Find the lines in the entries that follow where the word "button" occurs, and state how many there are, with no other words.

┌─ Data in this exercise

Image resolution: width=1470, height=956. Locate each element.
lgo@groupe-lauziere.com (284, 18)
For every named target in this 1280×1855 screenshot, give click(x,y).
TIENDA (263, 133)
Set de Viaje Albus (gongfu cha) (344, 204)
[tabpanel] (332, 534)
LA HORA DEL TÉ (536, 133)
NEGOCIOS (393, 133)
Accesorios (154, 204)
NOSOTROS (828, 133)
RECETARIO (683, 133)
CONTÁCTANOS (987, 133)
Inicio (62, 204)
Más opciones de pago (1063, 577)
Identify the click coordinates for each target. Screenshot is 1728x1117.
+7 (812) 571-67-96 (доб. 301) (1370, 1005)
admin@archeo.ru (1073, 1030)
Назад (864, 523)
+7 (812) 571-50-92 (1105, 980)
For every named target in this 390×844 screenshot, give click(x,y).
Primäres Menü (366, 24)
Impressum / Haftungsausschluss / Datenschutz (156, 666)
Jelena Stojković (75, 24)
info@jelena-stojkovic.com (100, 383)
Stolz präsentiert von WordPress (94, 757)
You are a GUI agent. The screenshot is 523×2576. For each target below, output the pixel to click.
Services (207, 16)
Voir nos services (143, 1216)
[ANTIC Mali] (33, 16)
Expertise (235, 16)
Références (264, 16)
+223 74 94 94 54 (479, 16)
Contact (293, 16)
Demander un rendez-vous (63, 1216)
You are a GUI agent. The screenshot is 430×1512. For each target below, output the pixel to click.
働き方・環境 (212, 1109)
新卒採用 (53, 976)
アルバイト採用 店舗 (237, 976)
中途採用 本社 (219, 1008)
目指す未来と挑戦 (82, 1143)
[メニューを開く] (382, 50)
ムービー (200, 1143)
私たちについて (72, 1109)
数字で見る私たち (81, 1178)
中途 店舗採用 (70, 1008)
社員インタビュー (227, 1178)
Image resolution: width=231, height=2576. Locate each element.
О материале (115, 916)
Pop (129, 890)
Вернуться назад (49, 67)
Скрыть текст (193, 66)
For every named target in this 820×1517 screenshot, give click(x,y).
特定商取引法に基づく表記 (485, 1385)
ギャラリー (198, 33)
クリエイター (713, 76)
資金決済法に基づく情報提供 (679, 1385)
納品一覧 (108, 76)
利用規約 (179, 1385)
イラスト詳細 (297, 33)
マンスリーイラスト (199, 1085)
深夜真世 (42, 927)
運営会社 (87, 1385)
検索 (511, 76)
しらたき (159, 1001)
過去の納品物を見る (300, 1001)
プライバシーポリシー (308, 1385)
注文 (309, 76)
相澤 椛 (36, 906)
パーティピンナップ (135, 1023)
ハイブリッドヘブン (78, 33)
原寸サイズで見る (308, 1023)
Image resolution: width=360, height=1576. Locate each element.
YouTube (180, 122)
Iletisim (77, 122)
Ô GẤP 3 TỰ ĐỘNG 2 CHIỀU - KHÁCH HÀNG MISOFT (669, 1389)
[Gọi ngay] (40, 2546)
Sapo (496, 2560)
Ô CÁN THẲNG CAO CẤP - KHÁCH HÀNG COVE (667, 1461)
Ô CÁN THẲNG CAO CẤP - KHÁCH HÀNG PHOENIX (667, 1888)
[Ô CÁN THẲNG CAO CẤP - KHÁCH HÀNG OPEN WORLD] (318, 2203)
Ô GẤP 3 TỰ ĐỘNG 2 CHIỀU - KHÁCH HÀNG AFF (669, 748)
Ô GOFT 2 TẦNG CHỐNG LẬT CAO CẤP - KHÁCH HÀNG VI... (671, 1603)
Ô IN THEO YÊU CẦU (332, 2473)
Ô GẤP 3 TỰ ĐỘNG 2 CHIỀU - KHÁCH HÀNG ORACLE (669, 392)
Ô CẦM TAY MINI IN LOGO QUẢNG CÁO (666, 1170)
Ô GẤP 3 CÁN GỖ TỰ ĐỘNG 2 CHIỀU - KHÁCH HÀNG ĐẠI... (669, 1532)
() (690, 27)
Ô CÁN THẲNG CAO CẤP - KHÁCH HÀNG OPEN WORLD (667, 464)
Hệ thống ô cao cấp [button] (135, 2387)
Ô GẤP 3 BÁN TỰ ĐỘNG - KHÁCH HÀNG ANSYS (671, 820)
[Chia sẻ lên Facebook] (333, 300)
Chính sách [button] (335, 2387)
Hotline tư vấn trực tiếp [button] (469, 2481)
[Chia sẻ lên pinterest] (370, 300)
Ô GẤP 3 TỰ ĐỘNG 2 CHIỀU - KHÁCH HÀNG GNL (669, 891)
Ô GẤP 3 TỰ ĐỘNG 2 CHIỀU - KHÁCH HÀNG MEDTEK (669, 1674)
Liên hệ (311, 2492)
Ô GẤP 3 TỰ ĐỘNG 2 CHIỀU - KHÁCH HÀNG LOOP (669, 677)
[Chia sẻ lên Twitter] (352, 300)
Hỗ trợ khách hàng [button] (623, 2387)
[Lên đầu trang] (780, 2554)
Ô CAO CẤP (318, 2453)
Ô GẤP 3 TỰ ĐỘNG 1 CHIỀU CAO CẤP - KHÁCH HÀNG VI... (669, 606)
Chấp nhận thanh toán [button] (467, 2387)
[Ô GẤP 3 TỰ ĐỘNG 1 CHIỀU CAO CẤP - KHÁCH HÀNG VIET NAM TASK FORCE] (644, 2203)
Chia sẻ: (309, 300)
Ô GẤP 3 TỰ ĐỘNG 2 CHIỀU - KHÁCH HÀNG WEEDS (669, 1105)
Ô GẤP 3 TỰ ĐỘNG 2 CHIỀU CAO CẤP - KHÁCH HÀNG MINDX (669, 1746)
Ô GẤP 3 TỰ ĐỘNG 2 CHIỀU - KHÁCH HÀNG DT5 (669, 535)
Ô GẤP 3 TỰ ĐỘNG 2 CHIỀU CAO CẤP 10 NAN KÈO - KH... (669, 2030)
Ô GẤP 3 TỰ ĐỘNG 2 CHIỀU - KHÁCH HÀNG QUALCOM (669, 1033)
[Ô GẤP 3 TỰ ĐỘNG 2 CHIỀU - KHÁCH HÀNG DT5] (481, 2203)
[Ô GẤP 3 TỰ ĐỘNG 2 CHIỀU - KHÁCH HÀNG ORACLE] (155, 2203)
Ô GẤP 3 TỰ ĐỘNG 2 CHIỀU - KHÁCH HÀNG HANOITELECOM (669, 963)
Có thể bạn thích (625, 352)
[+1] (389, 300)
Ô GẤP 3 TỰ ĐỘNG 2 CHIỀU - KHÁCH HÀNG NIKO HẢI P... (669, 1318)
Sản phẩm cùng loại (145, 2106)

└─

#### [Worked solution]
5